Monday, September 26, 2011

"Pan Am'' Loses Lift

What hath "Mad Men'' wrought? A silly, pre-feminist romanticization, set in the early 1960s, called "The Playboy Club,'' and a stylish but wafer-thin TV series called "Pan Am,'' also set in the early 1960s and named after the late, lamented Pan American World Airways, which folded its wings in 1991.

Of course, "Pan Am'' - an hour-long fiction series that airs Sunday nights on the U.S. network ABC - has almost got to be romantic. It is set in 1963, when people of means took airplanes and most other people walked, drove or took the bus. Flying was actually fun then, and it wasn't accessible to everyone, so it had a certain snob appeal. Moreover, in that pre-feminist era, there were few good jobs for women. Before women could become CEOs and entrepreneurs and race-car drivers and professional basketball players, a job as a globe-trotting flight attendant - "stewardess'' back then - was considered glamourous. "Stews,'' as they were called, saw the world, met guys and wore snugly tailored, sexy uniforms.

Half a century later, in a largely wised-up era, it's hard to see it all in quite the same light, even though we know the show isn't real. It's fiction, after all, not a documentary. Still, as my wife and I watched the series premiere last night, her lip curled ever so distinctly with disapproval. It's fair to say she has no wish to see women go backward, even in make-believe. "Pan Am's'' retro time-travel might be easier to ignore if the show's writing and acting were first-class, or even premium economy. But even though "Pan Am'' has creative connections to engaging shows such as "ER'' and features recognized performers such as Christina Ricci (as one of the stews), the new show quickly loses what lift it achieved during its quick-step introduction.

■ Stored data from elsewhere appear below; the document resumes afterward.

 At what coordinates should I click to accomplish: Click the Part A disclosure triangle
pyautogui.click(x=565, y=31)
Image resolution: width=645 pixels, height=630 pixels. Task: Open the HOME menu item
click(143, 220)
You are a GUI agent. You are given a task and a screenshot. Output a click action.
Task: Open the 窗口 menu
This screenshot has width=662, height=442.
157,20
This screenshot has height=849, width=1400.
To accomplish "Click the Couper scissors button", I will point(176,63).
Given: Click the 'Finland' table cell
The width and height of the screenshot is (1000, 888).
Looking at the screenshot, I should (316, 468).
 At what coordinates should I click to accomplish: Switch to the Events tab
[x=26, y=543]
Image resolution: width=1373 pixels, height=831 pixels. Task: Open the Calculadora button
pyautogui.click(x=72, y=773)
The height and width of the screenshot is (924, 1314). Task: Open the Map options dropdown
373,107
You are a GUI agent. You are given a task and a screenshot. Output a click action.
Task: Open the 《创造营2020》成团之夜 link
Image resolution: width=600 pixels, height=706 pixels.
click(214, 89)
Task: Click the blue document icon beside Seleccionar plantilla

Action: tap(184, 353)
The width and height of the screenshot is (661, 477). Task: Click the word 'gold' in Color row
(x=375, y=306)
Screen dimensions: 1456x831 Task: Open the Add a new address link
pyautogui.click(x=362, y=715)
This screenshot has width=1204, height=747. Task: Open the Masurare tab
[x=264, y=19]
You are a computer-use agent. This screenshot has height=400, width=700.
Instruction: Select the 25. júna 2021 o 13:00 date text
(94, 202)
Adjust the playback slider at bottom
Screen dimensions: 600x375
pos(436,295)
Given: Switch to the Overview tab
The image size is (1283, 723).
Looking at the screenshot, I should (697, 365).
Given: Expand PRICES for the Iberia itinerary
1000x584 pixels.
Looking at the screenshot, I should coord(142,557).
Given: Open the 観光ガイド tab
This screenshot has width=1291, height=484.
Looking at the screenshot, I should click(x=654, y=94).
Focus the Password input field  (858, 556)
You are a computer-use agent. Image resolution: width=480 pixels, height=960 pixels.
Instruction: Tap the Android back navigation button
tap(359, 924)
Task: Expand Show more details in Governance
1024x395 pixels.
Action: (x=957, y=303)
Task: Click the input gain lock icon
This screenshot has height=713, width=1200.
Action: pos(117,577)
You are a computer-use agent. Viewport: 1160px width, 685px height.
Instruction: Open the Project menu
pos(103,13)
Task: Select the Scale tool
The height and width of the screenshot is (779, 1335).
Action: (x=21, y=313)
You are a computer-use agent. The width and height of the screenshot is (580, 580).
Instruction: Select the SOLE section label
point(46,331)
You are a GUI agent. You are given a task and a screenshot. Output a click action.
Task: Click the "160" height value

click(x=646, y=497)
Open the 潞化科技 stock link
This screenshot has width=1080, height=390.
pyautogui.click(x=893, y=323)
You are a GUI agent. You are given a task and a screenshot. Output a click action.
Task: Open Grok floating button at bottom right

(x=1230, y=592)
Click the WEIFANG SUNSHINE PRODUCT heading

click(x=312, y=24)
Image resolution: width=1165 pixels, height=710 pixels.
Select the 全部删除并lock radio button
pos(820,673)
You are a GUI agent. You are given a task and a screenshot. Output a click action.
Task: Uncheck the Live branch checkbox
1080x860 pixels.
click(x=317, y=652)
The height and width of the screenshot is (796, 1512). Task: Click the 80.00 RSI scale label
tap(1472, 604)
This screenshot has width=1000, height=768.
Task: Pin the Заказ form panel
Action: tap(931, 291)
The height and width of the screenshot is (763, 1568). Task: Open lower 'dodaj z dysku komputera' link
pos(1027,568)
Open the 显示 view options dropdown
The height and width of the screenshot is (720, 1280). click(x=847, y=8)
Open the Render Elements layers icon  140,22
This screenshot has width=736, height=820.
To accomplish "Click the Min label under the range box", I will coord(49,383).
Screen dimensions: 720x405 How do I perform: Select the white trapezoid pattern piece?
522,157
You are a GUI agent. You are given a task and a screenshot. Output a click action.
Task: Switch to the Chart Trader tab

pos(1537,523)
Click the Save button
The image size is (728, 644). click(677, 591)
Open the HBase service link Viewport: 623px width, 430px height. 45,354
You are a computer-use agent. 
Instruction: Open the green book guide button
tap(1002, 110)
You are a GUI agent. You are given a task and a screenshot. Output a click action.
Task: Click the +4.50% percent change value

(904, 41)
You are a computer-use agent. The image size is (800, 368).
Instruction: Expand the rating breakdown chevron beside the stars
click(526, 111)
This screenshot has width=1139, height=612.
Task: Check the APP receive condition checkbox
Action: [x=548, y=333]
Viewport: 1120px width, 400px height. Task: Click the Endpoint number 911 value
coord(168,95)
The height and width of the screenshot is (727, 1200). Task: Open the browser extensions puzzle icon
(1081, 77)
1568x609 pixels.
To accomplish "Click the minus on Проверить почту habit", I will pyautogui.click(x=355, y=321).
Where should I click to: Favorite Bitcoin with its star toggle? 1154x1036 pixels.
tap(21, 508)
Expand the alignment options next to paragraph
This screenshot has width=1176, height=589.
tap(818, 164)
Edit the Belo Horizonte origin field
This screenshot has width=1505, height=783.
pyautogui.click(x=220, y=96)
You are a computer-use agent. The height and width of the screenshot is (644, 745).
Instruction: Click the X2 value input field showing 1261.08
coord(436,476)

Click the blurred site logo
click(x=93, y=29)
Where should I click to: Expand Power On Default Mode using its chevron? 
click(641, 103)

The period details - hair, clothes, ciggies, cocktails - are usually right, and the proceedings have an initially pleasing glossy look. But a little of "Pan Am's'' devotion to fashion without substance goes a long way with viewers like us. We tuned out about halfway in, before the subplot about Cold War espionage really took off.

This was just episode one, to be sure. Maybe "Pan Am'' will fly with audiences looking for "come fly with me'' escapist entertainment. I worked a few years ago with some young guys who thought the skinny tie, ring-a-ding-ding style of the perfectly named Rat Pack was cool, too, so you never know.